* **Problem to solve**
Scan the material that follows. Copy every line containing the word "This".

(Provided records begins)

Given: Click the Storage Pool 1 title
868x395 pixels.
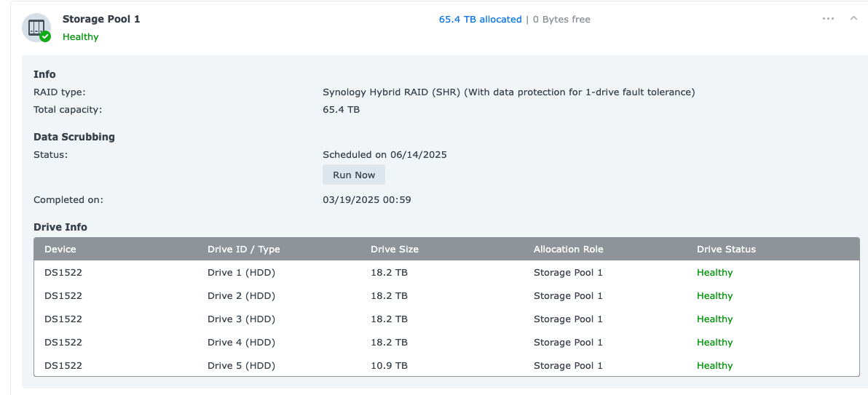Looking at the screenshot, I should (x=101, y=19).
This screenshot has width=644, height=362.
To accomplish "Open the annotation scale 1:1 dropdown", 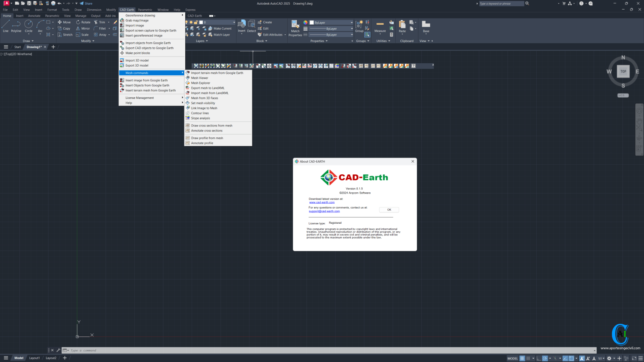I will point(601,358).
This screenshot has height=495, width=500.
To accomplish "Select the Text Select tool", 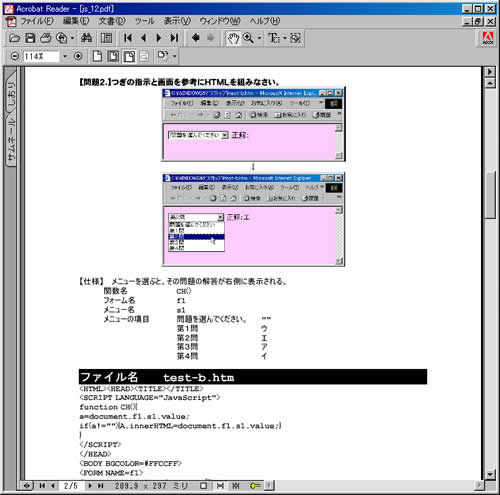I will (x=274, y=38).
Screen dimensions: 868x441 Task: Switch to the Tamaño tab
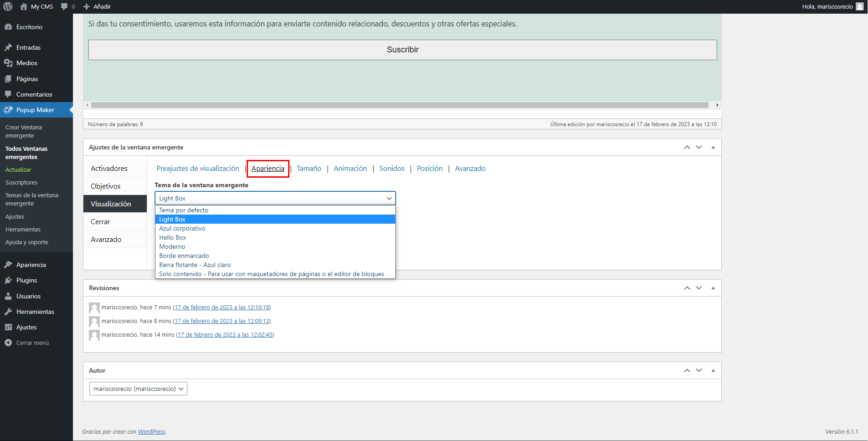coord(309,169)
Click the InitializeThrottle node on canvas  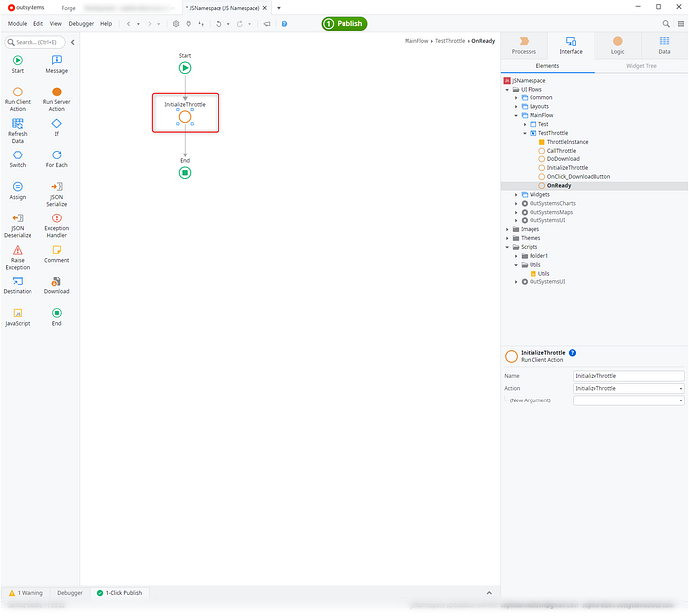pos(185,117)
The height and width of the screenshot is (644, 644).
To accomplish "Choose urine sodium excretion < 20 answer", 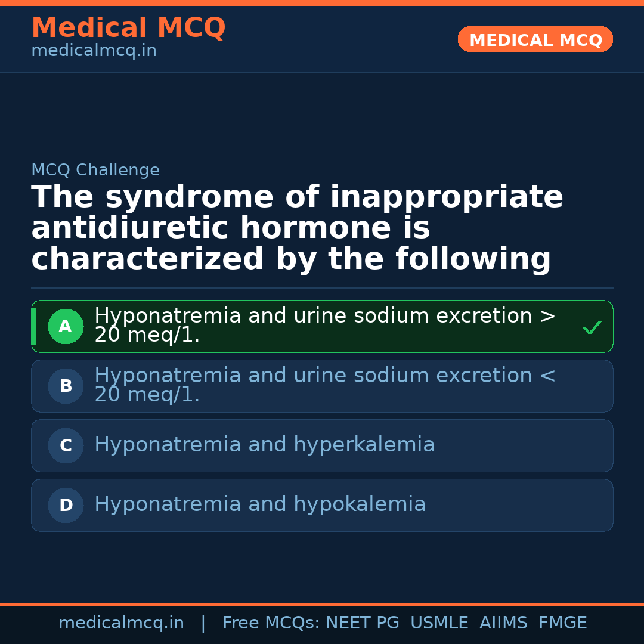I will coord(325,385).
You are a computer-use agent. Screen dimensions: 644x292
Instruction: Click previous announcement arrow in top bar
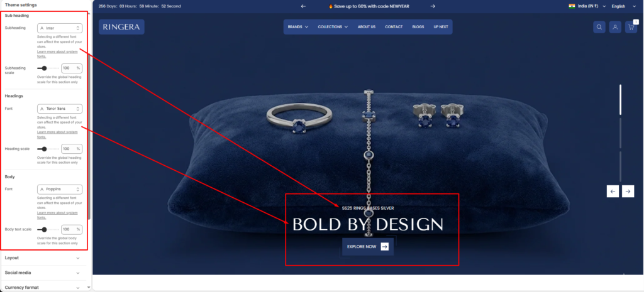pyautogui.click(x=303, y=6)
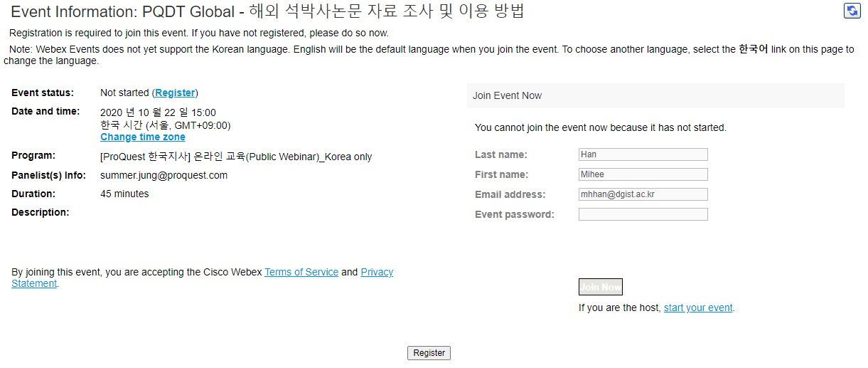The height and width of the screenshot is (368, 868).
Task: Click the Join Event Now panel header
Action: click(655, 95)
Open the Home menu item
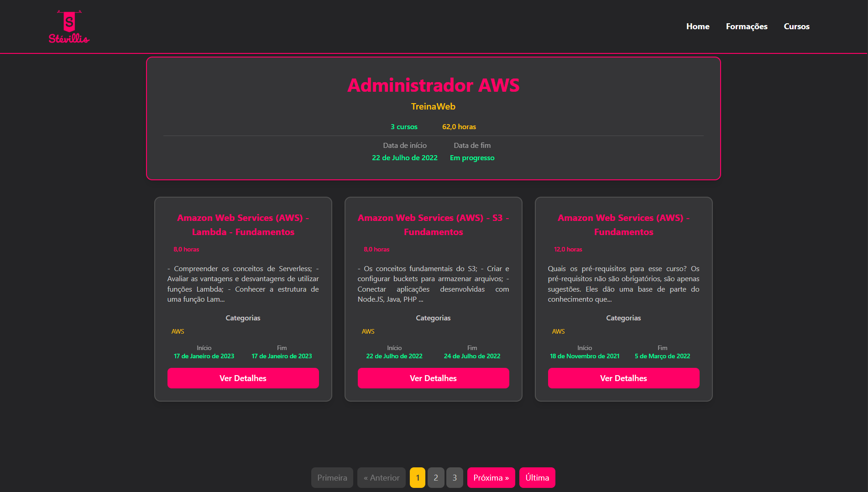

(Provided records ends)

* **Written reply**
This screenshot has width=644, height=362.
This screenshot has height=495, width=500.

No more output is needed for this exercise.